Steven Soderbergh is back with his latest indy film disguised as a big budget feature, which features an all-star cast and marks the debut of MMA female champion Gina Carano. Who’s in Haywire? Everyone. You’ve got Michael Douglas, Ewan McGregor, Antonio Banderas, Channing Tatum, Michael Fassbender, Bill Paxton, and a partridge and a pear tree. Seriously, with that much talent in front and behind the camera, one would be hard pressed to not think that the Haywire is something special. Well, we’re here to find out if all that awesomeness transcends into an awesome feature film. Keep reading and we’ll tell you.  Boom!

 

Film  

Haywire is the latest spy-thriller to hit screens in 2012, but this time out, it focuses on Mallory Kane, who is a tough-as-nails operative who finds herself on that pesky “expendables” list after a successful extraction job in Barcelona. Her handler is played by Ewan McGregor and is obviously up to no good. Other people brought into the fold to kill Mallory include: Channing Tatum, Michael Fassbender, Antonio Banderas and various henchmen, as well.

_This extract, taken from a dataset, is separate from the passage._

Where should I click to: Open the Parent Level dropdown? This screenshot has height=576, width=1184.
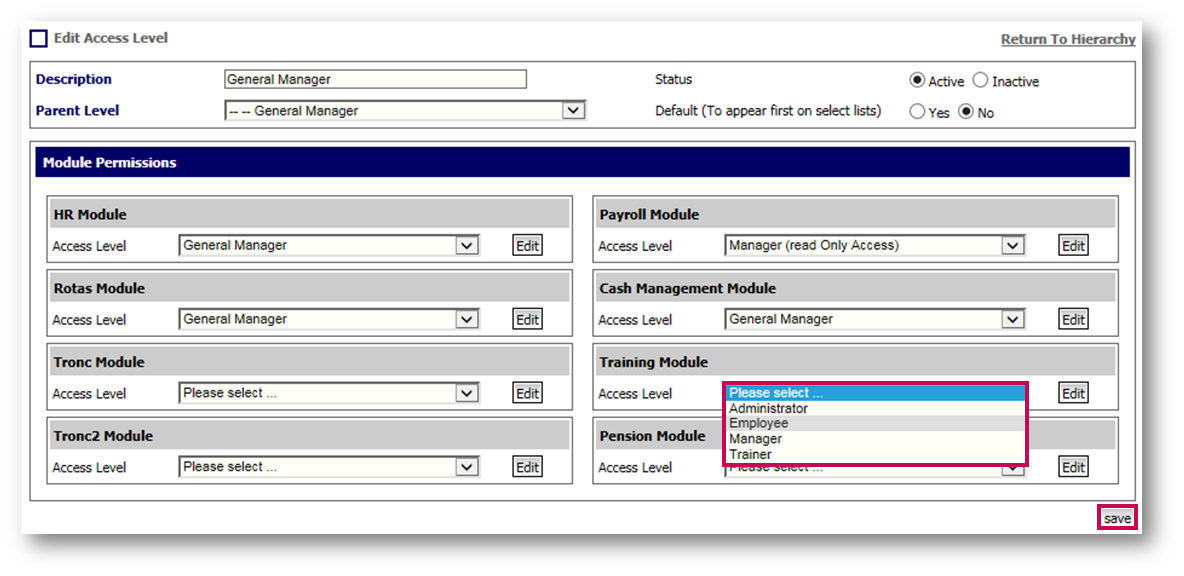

What they didn’t count on was on Mallory’s resilience, because she’s one girl you do not want to mess with.

I enjoyed Haywire a lot when I saw it in theaters and still enjoyed it when I saw it on Blu-ray. It’s Steven Soderbergh’s latest flick and it’s super cool to see him tackle the spy-thriller genre. If there’s anyone out there that can do it, it’s him. You also know he will be bringing his A-game when it comes to casting and that’s exactly what he’s done. They say it’s a man’s world, but in Haywire, it’s the men who are living in Mallory’s.

The movie runs at a brisk 93 minutes with credits, but watching the first time you’ll feel like you’ve seen a much longer picture. It’s probably due to the globe-trotting aspect to it. Haywire takes place in New York, Dublin, Barcelona, Mexico, etc. It gives the film that much more of an epic scope. It’s also pretty neat to follow Mallory around the world while she kicks some ass.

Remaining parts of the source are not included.